Autotrace is a tool that allows you to debug a process and:
- View the output of multiple debug commands at once
- Record this output for others to review
- Replay the output
All of this is done in a single window.
You can think of it as a realtime sosreport or just a cool way to learn more about what’s going on when you run something.
Why?
Have you ever done something like this?
$ some_command ^Z [1]+ Stopped some_command imiell 17440 22741 0 10:47 pts/3 00:00:00 grep some_command $ strace -p 17440 > strace.log 2>&1 $ fg [some_command continues]
That is, you:
- Ran a process
- Realised you want to run some tracing on it
- Suspended it
- Found the pid
- Ran your trace command(s), outputting to logfiles
- Continued the process
Tedious, right?
LMATFY
autotrace
can automate that. By default it finds the latest backgrounded pid, attaches to it, runs some default tracing commands on it, records the output, allows you to pause it, replay it elsewhere, and more.
Here’s what it looks like doing something similar to the above scenario:
If you remember you have autotrace before you run the command, you can specify all those commands automatically:
Pause
You can pause the session and scroll back and forth, then continue tracking. It suspends the processes while paused.
Other Features
Record and Replay
It also automatically records those sessions and can replay them – perfect for debugging or sharing debug information in real time.
Here’s the above example being tarred up and replayed somewhere else:
Zoom In and Out
You can zoom in and out by hitting the session number:
Move Windows in and Out
Got more than four commands you want to track output for? No problem, you can supply as many commands as you like.

▶ [SET OF TASKS]:
[A] Translate the following sentence from the autotrace overview into French: "All of this is done in a single window."
[B] Repeat the passage of the autotrace overview verbatim, starting at "Autotrace is a" and ending at "something like this?".
[C] For each statement below, indicate whether it agrees with the autotrace overview. Answer yes or no and quote the deciding words of the overview. (i) Autotrace suspends the processes while a session is paused. (ii) Autotrace can track output for no more than four commands. (iii) By default, autotrace attaches to the earliest backgrounded pid.

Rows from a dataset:
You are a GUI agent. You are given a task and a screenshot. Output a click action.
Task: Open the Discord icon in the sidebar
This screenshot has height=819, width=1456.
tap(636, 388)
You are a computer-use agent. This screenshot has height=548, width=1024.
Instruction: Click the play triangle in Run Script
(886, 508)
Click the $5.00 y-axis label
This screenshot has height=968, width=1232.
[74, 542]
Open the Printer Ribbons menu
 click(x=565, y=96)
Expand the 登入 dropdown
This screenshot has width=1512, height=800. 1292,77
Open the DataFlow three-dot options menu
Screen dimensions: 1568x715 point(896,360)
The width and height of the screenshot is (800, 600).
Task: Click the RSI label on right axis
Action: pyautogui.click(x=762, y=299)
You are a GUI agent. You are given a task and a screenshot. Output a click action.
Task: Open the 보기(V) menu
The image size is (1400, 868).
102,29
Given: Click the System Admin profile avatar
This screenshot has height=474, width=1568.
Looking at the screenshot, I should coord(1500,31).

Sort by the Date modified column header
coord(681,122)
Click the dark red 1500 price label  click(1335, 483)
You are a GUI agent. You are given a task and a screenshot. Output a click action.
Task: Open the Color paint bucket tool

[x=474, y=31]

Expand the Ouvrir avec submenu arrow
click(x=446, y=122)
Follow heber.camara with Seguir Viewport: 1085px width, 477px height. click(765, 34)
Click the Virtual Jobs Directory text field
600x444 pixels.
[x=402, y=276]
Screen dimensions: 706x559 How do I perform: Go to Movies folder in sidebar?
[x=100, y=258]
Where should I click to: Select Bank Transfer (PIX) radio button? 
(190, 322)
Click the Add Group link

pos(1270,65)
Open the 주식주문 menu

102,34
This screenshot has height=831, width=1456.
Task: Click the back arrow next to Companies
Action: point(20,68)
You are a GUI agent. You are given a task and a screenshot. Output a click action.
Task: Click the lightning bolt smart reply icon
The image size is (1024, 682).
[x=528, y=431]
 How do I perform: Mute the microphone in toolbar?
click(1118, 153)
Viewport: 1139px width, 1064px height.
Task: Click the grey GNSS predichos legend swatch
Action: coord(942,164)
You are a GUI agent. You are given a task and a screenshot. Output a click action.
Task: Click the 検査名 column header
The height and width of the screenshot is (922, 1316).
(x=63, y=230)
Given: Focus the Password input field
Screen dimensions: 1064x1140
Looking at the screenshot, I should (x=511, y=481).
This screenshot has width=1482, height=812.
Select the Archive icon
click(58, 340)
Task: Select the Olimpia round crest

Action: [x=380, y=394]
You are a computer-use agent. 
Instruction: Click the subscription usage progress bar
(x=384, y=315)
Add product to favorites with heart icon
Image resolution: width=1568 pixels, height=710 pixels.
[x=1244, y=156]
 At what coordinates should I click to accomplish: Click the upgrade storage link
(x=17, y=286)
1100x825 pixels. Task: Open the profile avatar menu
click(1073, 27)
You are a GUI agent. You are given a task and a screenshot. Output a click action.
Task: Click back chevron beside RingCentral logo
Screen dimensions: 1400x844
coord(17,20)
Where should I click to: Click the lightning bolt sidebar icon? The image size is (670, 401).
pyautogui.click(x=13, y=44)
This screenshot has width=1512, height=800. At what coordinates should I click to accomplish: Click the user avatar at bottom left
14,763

▶ [ANSWERS FOR THIS EXERCISE]:
[A] Tout cela se fait dans une seule fenêtre.

[B]
Autotrace is a tool that allows you to debug a process and:
- View the output of multiple debug commands at once
- Record this output for others to review
- Replay the output
All of this is done in a single window.
You can think of it as a realtime sosreport or just a cool way to learn more about what’s going on when you run something.
Why?
Have you ever done something like this?

[C]
(i) Yes: "It suspends the processes while paused."
(ii) No: "you can supply as many commands as you like."
(iii) No: "By default it finds the latest backgrounded pid"